> EXCERPTED RECORDS
········
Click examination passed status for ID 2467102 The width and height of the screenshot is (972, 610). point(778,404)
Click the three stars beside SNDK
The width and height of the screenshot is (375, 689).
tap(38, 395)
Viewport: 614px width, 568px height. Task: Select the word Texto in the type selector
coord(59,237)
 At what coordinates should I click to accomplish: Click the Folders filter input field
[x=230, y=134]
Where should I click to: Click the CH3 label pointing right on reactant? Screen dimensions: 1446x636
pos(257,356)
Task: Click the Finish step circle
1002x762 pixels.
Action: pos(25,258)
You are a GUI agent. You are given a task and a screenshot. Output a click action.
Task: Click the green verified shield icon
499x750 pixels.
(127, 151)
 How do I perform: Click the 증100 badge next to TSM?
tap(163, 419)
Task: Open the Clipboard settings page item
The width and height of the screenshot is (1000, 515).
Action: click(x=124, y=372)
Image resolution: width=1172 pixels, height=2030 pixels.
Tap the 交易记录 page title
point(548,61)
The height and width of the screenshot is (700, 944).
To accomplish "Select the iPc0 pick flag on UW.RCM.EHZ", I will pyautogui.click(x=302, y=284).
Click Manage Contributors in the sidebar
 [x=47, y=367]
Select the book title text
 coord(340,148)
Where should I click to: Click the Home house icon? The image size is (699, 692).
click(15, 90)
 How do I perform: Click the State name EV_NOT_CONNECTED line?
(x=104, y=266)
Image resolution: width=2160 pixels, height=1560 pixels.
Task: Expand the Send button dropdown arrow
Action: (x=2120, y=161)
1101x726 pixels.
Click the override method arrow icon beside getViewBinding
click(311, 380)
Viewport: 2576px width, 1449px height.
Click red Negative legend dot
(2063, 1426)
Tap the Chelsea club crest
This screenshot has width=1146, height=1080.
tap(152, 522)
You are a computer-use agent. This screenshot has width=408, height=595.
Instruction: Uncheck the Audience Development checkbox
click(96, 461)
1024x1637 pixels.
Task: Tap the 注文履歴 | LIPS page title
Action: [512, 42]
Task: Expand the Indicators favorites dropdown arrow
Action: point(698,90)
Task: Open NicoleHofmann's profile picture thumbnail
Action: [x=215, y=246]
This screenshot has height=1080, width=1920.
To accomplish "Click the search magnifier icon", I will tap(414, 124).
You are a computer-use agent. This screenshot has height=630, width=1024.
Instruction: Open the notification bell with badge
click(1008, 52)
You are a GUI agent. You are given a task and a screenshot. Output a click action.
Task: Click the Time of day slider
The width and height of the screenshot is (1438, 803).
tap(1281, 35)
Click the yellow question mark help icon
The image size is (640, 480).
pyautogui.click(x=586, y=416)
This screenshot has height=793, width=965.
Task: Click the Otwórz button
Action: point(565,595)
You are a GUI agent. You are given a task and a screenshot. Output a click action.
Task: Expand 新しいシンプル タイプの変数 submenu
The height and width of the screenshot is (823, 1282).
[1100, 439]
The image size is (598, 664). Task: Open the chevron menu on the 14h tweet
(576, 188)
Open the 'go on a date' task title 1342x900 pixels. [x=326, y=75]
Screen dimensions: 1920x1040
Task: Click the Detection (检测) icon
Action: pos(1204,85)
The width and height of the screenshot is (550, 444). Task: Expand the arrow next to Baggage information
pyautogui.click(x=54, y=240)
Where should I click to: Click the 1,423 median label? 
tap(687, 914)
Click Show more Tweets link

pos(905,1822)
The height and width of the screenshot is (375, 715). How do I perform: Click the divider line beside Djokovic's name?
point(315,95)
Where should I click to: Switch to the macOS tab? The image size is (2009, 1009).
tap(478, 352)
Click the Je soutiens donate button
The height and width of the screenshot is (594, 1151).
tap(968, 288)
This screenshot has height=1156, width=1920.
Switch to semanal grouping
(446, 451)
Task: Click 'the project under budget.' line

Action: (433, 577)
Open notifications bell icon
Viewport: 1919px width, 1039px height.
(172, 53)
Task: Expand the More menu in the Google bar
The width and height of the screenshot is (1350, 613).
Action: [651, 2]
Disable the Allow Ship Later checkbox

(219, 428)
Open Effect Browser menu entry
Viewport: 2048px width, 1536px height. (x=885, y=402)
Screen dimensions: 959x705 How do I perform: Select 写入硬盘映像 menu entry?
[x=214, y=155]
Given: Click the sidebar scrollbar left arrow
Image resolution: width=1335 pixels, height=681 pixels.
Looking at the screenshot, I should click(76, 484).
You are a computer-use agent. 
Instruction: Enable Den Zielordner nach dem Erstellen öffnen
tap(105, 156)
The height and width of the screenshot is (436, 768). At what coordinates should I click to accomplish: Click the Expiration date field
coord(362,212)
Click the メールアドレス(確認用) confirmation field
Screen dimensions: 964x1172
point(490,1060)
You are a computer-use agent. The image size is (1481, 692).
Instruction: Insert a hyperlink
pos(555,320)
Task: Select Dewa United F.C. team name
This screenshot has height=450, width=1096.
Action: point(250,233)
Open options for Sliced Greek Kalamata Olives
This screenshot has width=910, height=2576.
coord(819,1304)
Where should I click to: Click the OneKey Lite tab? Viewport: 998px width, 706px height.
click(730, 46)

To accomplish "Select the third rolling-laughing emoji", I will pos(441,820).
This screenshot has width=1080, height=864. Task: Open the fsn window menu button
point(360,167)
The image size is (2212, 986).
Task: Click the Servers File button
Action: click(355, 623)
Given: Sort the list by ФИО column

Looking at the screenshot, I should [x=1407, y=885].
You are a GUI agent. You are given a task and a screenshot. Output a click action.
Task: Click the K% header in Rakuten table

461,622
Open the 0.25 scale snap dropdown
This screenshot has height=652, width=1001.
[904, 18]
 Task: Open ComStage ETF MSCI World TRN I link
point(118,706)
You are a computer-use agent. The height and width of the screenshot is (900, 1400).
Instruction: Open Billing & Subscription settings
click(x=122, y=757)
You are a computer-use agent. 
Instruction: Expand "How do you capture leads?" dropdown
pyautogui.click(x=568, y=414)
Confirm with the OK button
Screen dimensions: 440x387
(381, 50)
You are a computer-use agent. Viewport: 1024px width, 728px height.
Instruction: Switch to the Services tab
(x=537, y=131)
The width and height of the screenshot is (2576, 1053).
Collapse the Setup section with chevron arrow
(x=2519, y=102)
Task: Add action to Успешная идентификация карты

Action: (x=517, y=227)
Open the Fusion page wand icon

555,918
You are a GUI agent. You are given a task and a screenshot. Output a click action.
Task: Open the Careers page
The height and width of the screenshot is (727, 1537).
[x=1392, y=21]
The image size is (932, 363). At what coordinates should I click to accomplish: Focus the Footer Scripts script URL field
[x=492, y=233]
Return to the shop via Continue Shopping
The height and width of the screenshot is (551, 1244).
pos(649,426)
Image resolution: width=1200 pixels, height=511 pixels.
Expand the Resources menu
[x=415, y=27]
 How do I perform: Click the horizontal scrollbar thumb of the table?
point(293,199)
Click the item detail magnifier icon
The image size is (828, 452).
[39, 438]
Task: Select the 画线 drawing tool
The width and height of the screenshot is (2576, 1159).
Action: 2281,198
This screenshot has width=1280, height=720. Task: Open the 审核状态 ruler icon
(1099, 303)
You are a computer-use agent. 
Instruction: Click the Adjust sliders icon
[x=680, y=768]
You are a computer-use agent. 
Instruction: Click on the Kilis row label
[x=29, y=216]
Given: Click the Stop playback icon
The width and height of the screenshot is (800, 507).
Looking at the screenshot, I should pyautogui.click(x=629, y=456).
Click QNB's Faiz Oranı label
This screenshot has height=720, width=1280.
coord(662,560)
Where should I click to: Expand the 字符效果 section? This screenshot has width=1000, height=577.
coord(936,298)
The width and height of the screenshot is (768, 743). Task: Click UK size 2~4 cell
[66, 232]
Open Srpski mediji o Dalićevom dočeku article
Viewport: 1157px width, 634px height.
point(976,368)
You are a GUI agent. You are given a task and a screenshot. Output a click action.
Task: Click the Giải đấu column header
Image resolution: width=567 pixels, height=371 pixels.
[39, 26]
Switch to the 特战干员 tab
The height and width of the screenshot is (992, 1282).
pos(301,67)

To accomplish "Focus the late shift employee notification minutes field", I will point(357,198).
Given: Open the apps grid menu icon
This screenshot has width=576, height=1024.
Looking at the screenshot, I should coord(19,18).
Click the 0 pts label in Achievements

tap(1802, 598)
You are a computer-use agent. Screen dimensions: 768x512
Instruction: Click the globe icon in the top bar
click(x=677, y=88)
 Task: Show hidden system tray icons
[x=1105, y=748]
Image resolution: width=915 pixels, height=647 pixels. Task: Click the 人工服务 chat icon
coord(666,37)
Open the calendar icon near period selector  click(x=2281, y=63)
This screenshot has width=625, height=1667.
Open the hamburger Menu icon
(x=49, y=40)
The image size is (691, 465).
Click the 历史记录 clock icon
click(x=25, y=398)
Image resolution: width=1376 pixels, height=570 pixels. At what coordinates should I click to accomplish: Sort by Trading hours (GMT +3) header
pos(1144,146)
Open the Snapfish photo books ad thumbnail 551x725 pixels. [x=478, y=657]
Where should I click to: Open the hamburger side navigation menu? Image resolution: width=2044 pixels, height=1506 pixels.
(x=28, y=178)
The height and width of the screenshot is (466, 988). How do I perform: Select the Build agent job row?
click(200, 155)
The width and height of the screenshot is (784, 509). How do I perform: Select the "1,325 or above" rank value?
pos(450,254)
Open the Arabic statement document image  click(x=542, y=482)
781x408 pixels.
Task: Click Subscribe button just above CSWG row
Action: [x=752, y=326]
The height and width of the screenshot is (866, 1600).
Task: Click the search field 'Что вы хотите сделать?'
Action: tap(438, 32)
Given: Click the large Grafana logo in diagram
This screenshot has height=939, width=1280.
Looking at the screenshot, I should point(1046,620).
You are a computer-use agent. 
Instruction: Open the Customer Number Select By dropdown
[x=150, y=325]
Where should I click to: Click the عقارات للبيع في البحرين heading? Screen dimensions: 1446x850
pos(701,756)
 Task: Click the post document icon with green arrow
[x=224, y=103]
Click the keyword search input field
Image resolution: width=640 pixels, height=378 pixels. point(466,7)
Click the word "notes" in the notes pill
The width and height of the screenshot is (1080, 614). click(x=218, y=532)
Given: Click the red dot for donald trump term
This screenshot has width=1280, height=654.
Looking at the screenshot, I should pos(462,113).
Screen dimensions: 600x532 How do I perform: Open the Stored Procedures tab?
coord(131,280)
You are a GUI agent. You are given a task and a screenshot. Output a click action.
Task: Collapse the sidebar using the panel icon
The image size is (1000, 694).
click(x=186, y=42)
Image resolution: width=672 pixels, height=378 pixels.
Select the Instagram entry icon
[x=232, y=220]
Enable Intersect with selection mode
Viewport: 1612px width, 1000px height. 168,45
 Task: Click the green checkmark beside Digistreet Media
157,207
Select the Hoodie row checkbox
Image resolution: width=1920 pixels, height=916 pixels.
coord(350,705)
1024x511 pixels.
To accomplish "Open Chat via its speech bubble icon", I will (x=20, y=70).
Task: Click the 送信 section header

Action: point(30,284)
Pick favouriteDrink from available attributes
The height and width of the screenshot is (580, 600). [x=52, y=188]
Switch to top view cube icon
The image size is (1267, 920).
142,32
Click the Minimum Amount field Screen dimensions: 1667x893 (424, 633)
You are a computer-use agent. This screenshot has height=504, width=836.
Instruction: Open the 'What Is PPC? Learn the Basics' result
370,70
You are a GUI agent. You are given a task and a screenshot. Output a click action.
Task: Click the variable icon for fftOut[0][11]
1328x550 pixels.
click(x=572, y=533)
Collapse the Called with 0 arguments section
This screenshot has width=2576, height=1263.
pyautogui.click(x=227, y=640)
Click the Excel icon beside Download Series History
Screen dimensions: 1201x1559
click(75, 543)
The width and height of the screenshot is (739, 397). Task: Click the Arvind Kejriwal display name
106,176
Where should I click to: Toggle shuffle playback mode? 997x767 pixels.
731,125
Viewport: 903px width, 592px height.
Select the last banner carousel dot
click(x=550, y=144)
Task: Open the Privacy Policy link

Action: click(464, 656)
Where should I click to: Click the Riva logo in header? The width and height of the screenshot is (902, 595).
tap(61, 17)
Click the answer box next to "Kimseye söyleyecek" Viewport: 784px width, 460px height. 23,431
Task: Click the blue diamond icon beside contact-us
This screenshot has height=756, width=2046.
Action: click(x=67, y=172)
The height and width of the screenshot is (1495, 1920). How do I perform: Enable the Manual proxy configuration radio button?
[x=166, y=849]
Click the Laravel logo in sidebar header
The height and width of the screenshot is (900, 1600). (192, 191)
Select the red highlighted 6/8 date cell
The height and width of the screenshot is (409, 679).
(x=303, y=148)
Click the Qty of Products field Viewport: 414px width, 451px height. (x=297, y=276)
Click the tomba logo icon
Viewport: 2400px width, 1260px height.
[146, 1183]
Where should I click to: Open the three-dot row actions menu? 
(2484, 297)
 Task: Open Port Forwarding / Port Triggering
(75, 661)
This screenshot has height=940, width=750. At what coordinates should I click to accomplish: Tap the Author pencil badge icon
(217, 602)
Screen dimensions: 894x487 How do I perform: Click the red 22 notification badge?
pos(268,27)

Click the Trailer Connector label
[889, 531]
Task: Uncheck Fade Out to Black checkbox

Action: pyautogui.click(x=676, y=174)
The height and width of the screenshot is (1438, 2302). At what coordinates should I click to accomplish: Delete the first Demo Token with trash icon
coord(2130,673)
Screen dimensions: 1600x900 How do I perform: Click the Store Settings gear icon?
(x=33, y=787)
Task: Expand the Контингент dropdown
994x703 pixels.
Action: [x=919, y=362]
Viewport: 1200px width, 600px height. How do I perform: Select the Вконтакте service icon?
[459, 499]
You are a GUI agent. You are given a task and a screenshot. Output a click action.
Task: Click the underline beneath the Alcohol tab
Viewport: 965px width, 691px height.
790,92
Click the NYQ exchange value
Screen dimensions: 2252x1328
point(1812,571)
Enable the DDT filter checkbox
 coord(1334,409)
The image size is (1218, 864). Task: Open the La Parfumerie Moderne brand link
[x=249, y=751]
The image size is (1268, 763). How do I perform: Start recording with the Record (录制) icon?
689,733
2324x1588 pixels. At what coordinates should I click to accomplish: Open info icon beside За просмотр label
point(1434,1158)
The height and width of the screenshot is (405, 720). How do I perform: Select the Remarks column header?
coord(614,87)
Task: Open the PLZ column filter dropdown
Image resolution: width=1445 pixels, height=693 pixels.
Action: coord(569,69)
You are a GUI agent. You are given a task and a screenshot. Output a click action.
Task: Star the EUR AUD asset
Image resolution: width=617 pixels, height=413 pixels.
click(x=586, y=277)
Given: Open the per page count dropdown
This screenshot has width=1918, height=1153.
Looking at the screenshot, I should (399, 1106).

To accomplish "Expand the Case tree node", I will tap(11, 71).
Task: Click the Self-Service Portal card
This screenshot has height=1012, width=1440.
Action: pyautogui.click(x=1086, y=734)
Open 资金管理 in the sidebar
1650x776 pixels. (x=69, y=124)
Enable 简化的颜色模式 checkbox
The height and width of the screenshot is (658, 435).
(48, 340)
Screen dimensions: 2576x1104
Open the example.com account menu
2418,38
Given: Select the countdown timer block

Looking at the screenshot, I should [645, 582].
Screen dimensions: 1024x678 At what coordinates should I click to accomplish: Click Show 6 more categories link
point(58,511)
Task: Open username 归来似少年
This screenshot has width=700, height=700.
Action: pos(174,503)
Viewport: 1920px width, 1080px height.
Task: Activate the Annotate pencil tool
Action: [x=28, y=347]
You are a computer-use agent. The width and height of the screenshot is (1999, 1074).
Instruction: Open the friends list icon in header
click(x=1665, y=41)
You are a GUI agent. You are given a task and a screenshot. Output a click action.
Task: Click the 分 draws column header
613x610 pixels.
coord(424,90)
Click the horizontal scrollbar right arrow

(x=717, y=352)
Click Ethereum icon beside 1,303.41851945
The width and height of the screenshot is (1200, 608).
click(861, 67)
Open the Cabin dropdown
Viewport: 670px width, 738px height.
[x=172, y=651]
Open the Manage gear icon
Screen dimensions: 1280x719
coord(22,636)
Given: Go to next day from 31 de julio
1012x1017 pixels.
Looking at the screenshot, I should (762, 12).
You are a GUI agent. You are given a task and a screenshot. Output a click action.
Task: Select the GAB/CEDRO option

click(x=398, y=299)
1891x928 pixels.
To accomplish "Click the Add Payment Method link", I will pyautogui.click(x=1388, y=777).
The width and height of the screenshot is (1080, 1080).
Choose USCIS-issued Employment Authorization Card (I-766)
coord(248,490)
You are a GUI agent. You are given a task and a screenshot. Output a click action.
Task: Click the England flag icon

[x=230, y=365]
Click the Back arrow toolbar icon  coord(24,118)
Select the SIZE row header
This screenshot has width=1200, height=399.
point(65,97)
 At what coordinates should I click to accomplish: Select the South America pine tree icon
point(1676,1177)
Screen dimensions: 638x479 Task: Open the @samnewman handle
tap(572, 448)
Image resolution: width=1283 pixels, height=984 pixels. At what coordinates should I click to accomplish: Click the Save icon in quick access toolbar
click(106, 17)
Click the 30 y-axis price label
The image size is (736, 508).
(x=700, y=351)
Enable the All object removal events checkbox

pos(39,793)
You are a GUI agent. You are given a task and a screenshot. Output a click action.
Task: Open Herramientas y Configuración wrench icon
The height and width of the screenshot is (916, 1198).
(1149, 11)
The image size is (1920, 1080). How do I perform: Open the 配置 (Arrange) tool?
········
> REQUEST
Copy out the records from the line with "Switch to top view cube icon" up to and including the line with "Click the Minimum", raising each x and y click coordinate in the answers by 30 and keeping every other part as it is.

> RESULT BELOW
Switch to top view cube icon
The image size is (1267, 920).
172,62
Click the Minimum Amount field Screen dimensions: 1667x893 (454, 663)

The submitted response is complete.